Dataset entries
[Start of Attachment]
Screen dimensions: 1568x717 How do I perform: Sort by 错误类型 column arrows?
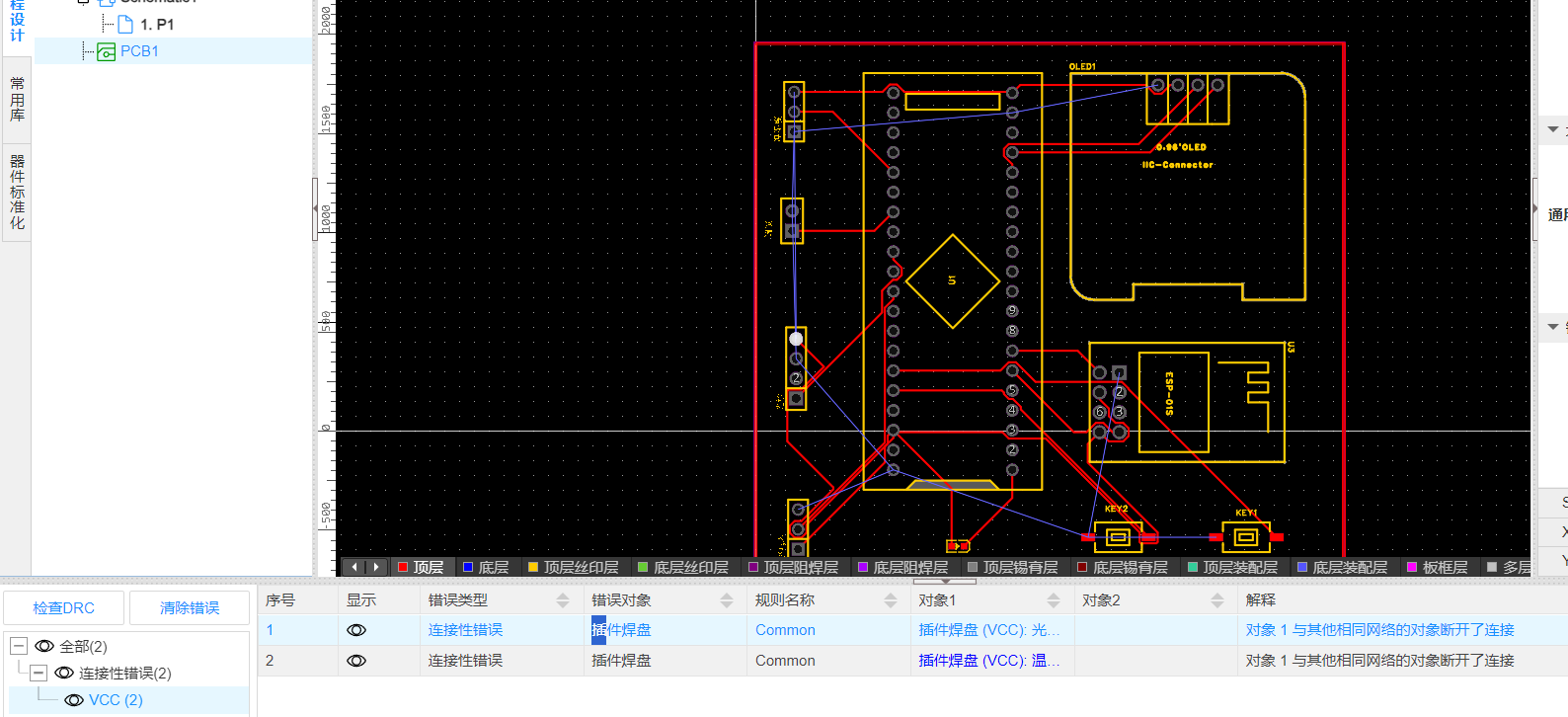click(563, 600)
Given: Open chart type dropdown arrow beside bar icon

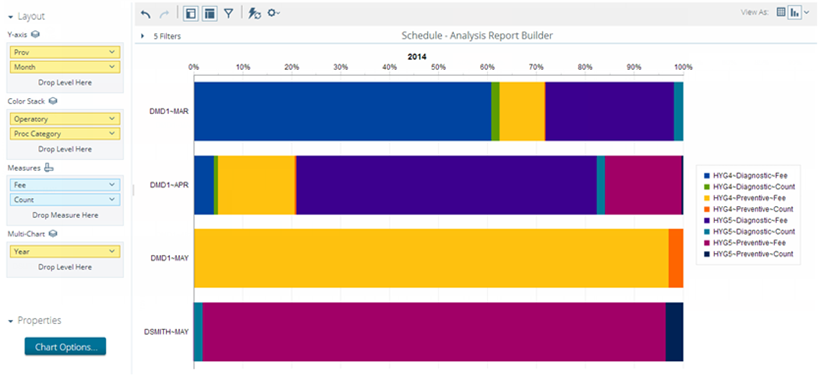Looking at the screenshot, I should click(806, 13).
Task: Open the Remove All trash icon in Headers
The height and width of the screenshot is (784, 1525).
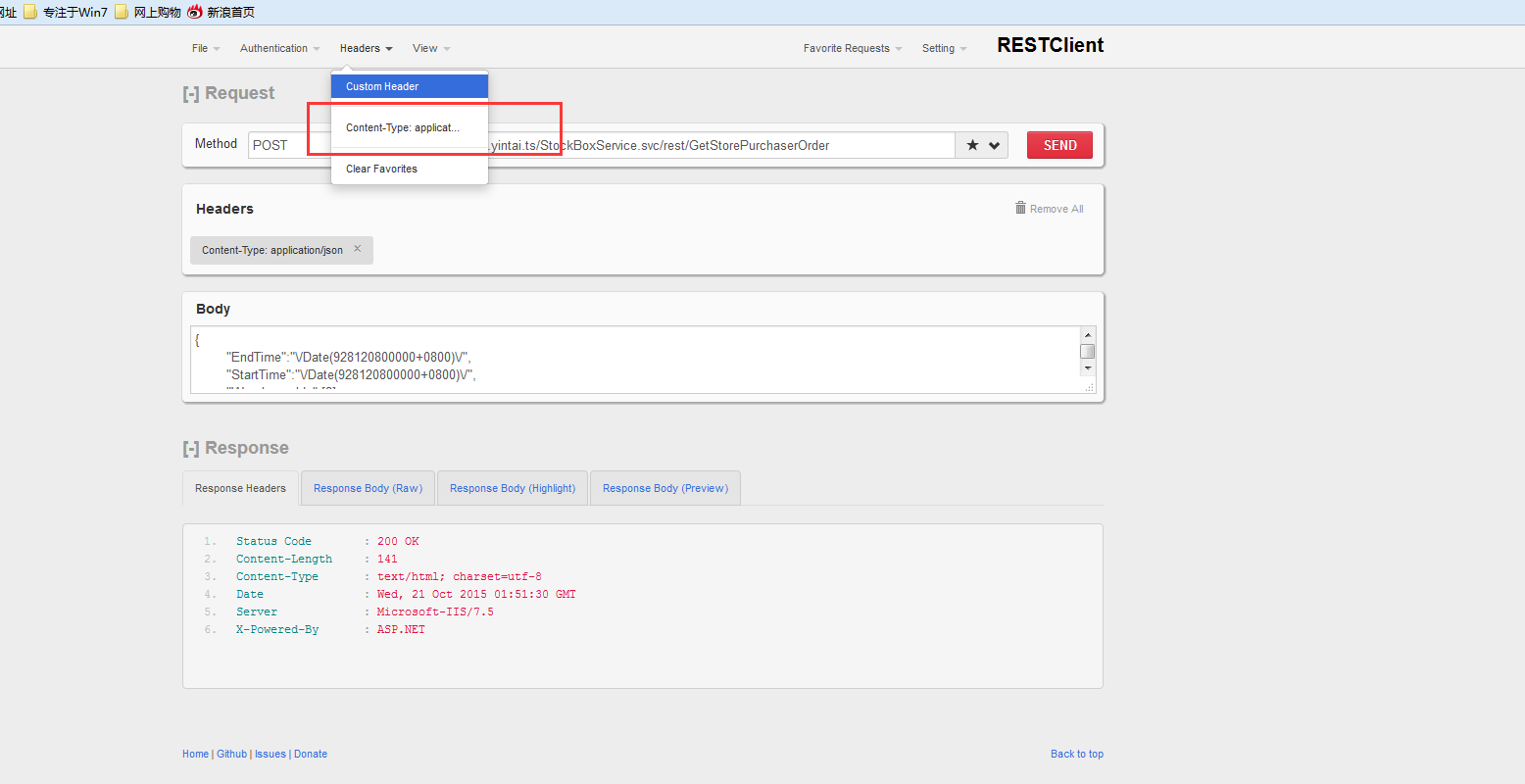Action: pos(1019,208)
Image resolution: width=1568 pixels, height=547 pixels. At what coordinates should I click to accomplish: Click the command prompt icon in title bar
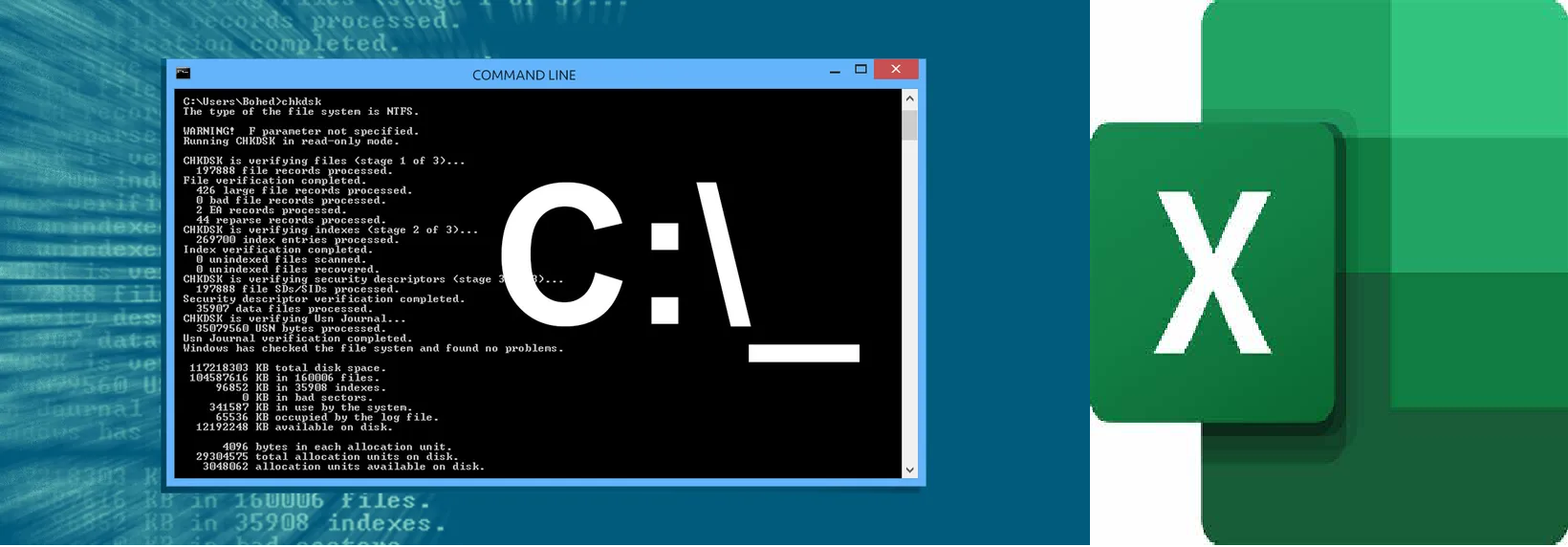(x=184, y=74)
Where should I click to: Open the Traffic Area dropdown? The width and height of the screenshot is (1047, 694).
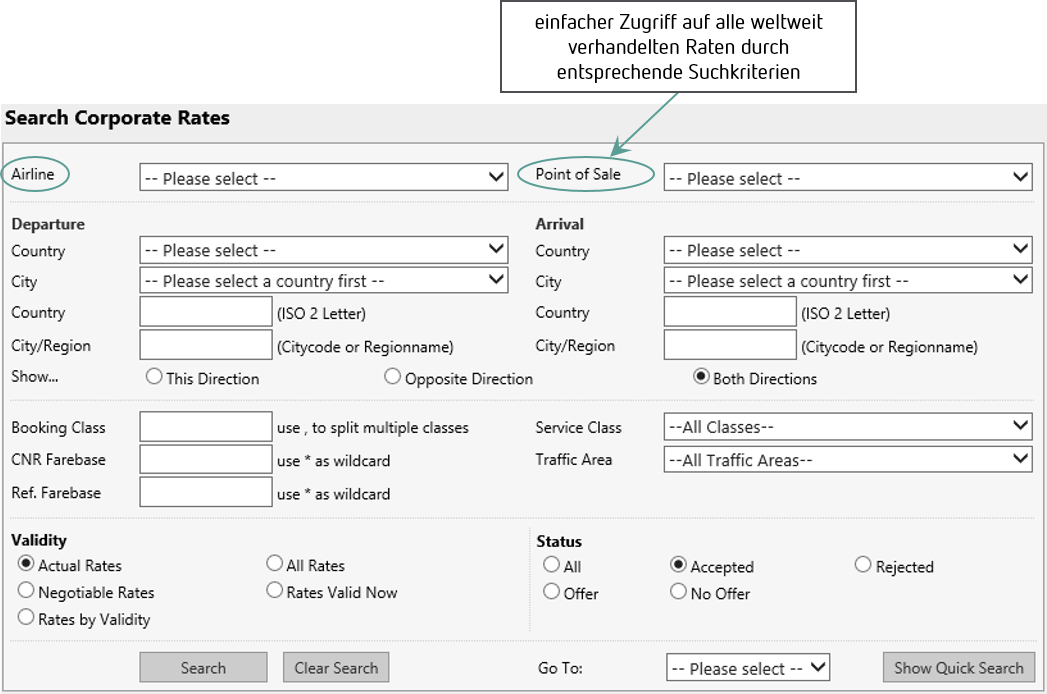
[End of Attachment]
◆ **EXERCISE PROMPT**: Output, exactly and without pictures, the lines above that run from the one containing "Image resolution: width=1568" through the last line of the entries, inclusive.

◆ **SOLUTION FOR THIS PROBLEM**:
Image resolution: width=1568 pixels, height=547 pixels. At what coordinates should I click to accomplish: Click the command prompt icon in title bar
(x=184, y=74)
Where should I click to: Open the Traffic Area dropdown? The width and height of the screenshot is (1047, 694).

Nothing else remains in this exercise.